### PROBLEM TO SOLVE
Without skipping anything, print all of the data exactly.
START DATA
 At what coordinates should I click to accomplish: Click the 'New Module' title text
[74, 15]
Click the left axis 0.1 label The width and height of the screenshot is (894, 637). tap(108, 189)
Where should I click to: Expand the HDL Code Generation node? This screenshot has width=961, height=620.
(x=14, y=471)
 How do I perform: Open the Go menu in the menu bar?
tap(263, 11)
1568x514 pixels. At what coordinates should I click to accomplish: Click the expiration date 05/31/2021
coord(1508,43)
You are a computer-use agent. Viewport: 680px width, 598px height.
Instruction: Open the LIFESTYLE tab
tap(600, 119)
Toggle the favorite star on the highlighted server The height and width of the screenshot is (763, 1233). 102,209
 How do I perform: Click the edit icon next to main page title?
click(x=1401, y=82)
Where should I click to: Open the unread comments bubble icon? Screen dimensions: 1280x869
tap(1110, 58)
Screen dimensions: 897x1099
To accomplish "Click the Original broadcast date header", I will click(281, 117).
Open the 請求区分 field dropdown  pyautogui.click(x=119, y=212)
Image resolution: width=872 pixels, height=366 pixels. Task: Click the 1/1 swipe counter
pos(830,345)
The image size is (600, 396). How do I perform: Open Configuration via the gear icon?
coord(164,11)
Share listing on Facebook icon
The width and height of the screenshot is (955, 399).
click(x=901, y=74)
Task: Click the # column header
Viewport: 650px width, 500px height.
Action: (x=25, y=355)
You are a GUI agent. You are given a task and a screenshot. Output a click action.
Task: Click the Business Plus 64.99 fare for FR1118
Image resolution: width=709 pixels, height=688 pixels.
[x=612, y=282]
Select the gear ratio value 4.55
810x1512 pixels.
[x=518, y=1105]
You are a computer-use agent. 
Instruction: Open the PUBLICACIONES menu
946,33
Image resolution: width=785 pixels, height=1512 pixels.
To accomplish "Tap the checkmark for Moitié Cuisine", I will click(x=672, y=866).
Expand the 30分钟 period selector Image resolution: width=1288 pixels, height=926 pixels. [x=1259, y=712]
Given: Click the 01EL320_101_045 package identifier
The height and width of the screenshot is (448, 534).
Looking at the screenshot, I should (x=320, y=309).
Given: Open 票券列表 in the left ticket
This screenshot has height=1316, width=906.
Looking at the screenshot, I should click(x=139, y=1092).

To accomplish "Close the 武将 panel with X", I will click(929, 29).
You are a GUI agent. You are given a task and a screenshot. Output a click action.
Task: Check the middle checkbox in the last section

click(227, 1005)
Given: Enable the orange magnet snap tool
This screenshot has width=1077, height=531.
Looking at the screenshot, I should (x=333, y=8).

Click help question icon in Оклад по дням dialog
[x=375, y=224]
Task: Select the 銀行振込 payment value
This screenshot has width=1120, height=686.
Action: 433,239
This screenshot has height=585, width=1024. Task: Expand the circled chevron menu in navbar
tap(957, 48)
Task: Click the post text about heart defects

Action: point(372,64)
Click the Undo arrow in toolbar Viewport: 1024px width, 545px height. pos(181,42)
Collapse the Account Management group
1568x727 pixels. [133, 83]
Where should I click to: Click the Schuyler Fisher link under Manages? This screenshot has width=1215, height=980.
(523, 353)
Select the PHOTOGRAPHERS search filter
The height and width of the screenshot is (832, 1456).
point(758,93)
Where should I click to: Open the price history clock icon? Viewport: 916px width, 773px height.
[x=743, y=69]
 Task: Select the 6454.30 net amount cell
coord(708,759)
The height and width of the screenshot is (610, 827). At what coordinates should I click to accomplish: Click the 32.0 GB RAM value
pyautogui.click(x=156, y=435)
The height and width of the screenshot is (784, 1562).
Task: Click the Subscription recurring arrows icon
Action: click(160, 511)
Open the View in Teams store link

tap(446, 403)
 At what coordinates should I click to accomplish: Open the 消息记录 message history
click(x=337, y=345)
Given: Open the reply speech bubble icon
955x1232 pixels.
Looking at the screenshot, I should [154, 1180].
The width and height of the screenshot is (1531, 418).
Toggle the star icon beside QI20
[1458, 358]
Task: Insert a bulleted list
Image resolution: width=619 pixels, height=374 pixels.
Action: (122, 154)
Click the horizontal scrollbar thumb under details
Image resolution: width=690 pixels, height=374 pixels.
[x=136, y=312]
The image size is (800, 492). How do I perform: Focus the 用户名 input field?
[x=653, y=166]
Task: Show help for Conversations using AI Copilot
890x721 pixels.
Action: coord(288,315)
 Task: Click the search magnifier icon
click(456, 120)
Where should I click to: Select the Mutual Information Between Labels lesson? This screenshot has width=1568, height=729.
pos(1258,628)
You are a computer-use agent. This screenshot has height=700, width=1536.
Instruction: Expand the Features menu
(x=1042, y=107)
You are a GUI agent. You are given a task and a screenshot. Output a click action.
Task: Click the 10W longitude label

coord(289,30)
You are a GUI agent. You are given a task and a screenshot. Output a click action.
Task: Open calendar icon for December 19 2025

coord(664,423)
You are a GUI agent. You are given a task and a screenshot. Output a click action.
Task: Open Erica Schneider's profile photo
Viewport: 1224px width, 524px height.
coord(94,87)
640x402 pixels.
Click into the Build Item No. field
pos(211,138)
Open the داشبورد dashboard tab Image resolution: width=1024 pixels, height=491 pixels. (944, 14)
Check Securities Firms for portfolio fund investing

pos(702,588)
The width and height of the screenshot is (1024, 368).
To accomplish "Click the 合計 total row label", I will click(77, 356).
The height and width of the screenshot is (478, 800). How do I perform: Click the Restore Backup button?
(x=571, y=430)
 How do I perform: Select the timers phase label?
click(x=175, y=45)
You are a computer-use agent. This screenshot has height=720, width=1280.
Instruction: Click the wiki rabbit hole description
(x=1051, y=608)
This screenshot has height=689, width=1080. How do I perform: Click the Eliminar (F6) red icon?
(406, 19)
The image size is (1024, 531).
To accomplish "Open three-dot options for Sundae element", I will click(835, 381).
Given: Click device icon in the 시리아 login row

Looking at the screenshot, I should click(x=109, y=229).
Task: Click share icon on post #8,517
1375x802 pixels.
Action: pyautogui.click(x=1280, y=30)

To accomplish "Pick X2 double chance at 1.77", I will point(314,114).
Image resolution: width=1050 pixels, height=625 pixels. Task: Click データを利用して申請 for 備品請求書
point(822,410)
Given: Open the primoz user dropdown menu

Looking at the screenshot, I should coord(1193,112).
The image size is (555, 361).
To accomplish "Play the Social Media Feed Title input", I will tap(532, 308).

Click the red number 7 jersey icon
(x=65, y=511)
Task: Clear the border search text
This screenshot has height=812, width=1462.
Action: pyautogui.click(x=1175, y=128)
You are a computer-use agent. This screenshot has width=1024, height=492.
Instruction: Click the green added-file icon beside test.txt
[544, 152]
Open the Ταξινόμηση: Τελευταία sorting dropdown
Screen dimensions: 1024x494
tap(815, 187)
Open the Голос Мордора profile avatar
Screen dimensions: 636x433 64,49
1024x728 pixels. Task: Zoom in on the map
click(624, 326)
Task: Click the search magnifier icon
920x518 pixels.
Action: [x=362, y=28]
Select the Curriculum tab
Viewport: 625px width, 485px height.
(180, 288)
END DATA
### SOLUTION TO THE EXERCISE
 At what coordinates should I click to accomplish: Click the 'New Module' title text
[74, 15]
Click the left axis 0.1 label The width and height of the screenshot is (894, 637). tap(108, 189)
Where should I click to: Expand the HDL Code Generation node? This screenshot has width=961, height=620.
(x=14, y=471)
 How do I perform: Open the Go menu in the menu bar?
tap(263, 11)
1568x514 pixels. At what coordinates should I click to accomplish: Click the expiration date 05/31/2021
coord(1508,43)
You are a computer-use agent. Viewport: 680px width, 598px height.
Instruction: Open the LIFESTYLE tab
tap(600, 119)
Toggle the favorite star on the highlighted server The height and width of the screenshot is (763, 1233). 102,209
 How do I perform: Click the edit icon next to main page title?
click(x=1401, y=82)
Where should I click to: Open the unread comments bubble icon? Screen dimensions: 1280x869
tap(1110, 58)
Screen dimensions: 897x1099
To accomplish "Click the Original broadcast date header", I will click(281, 117).
Open the 請求区分 field dropdown  pyautogui.click(x=119, y=212)
Image resolution: width=872 pixels, height=366 pixels. Task: Click the 1/1 swipe counter
pos(830,345)
The image size is (600, 396). How do I perform: Open Configuration via the gear icon?
coord(164,11)
Share listing on Facebook icon
The width and height of the screenshot is (955, 399).
click(x=901, y=74)
Task: Click the # column header
Viewport: 650px width, 500px height.
Action: (x=25, y=355)
You are a GUI agent. You are given a task and a screenshot. Output a click action.
Task: Click the Business Plus 64.99 fare for FR1118
Image resolution: width=709 pixels, height=688 pixels.
[x=612, y=282]
Select the gear ratio value 4.55
810x1512 pixels.
[x=518, y=1105]
You are a computer-use agent. 
Instruction: Open the PUBLICACIONES menu
946,33
Image resolution: width=785 pixels, height=1512 pixels.
To accomplish "Tap the checkmark for Moitié Cuisine", I will click(x=672, y=866).
Expand the 30分钟 period selector Image resolution: width=1288 pixels, height=926 pixels. [x=1259, y=712]
Given: Click the 01EL320_101_045 package identifier
The height and width of the screenshot is (448, 534).
Looking at the screenshot, I should (x=320, y=309).
Given: Open 票券列表 in the left ticket
This screenshot has height=1316, width=906.
Looking at the screenshot, I should click(x=139, y=1092).

To accomplish "Close the 武将 panel with X", I will click(929, 29).
You are a GUI agent. You are given a task and a screenshot. Output a click action.
Task: Check the middle checkbox in the last section

click(227, 1005)
Given: Enable the orange magnet snap tool
This screenshot has width=1077, height=531.
Looking at the screenshot, I should (x=333, y=8).

Click help question icon in Оклад по дням dialog
[x=375, y=224]
Task: Select the 銀行振込 payment value
This screenshot has width=1120, height=686.
Action: 433,239
This screenshot has height=585, width=1024. Task: Expand the circled chevron menu in navbar
tap(957, 48)
Task: Click the post text about heart defects

Action: point(372,64)
Click the Undo arrow in toolbar Viewport: 1024px width, 545px height. pos(181,42)
Collapse the Account Management group
1568x727 pixels. [133, 83]
Where should I click to: Click the Schuyler Fisher link under Manages? This screenshot has width=1215, height=980.
(523, 353)
Select the PHOTOGRAPHERS search filter
The height and width of the screenshot is (832, 1456).
point(758,93)
Where should I click to: Open the price history clock icon? Viewport: 916px width, 773px height.
[x=743, y=69]
 Task: Select the 6454.30 net amount cell
coord(708,759)
The height and width of the screenshot is (610, 827). At what coordinates should I click to accomplish: Click the 32.0 GB RAM value
pyautogui.click(x=156, y=435)
The height and width of the screenshot is (784, 1562).
Task: Click the Subscription recurring arrows icon
Action: click(160, 511)
Open the View in Teams store link

tap(446, 403)
 At what coordinates should I click to accomplish: Open the 消息记录 message history
click(x=337, y=345)
Given: Open the reply speech bubble icon
955x1232 pixels.
Looking at the screenshot, I should [154, 1180].
The width and height of the screenshot is (1531, 418).
Toggle the star icon beside QI20
[1458, 358]
Task: Insert a bulleted list
Image resolution: width=619 pixels, height=374 pixels.
Action: (122, 154)
Click the horizontal scrollbar thumb under details
Image resolution: width=690 pixels, height=374 pixels.
[x=136, y=312]
The image size is (800, 492). How do I perform: Focus the 用户名 input field?
[x=653, y=166]
Task: Show help for Conversations using AI Copilot
890x721 pixels.
Action: coord(288,315)
 Task: Click the search magnifier icon
click(456, 120)
Where should I click to: Select the Mutual Information Between Labels lesson? This screenshot has width=1568, height=729.
pos(1258,628)
You are a computer-use agent. This screenshot has height=700, width=1536.
Instruction: Expand the Features menu
(x=1042, y=107)
You are a GUI agent. You are given a task and a screenshot. Output a click action.
Task: Click the 10W longitude label

coord(289,30)
You are a GUI agent. You are given a task and a screenshot. Output a click action.
Task: Open calendar icon for December 19 2025

coord(664,423)
You are a GUI agent. You are given a task and a screenshot. Output a click action.
Task: Open Erica Schneider's profile photo
Viewport: 1224px width, 524px height.
coord(94,87)
640x402 pixels.
Click into the Build Item No. field
pos(211,138)
Open the داشبورد dashboard tab Image resolution: width=1024 pixels, height=491 pixels. (944, 14)
Check Securities Firms for portfolio fund investing

pos(702,588)
The width and height of the screenshot is (1024, 368).
To accomplish "Click the 合計 total row label", I will click(77, 356).
The height and width of the screenshot is (478, 800). How do I perform: Click the Restore Backup button?
(x=571, y=430)
 How do I perform: Select the timers phase label?
click(x=175, y=45)
You are a computer-use agent. This screenshot has height=720, width=1280.
Instruction: Click the wiki rabbit hole description
(x=1051, y=608)
This screenshot has height=689, width=1080. How do I perform: Click the Eliminar (F6) red icon?
(406, 19)
The image size is (1024, 531).
To accomplish "Open three-dot options for Sundae element", I will click(835, 381).
Given: Click device icon in the 시리아 login row

Looking at the screenshot, I should click(x=109, y=229).
Task: Click share icon on post #8,517
1375x802 pixels.
Action: pyautogui.click(x=1280, y=30)

To accomplish "Pick X2 double chance at 1.77", I will point(314,114).
Image resolution: width=1050 pixels, height=625 pixels. Task: Click データを利用して申請 for 備品請求書
point(822,410)
Given: Open the primoz user dropdown menu

Looking at the screenshot, I should coord(1193,112).
The image size is (555, 361).
To accomplish "Play the Social Media Feed Title input", I will tap(532, 308).

Click the red number 7 jersey icon
(x=65, y=511)
Task: Clear the border search text
This screenshot has height=812, width=1462.
Action: pyautogui.click(x=1175, y=128)
You are a computer-use agent. This screenshot has width=1024, height=492.
Instruction: Click the green added-file icon beside test.txt
[544, 152]
Open the Ταξινόμηση: Τελευταία sorting dropdown
Screen dimensions: 1024x494
tap(815, 187)
Open the Голос Мордора profile avatar
Screen dimensions: 636x433 64,49
1024x728 pixels. Task: Zoom in on the map
click(624, 326)
Task: Click the search magnifier icon
920x518 pixels.
Action: [x=362, y=28]
Select the Curriculum tab
Viewport: 625px width, 485px height.
(180, 288)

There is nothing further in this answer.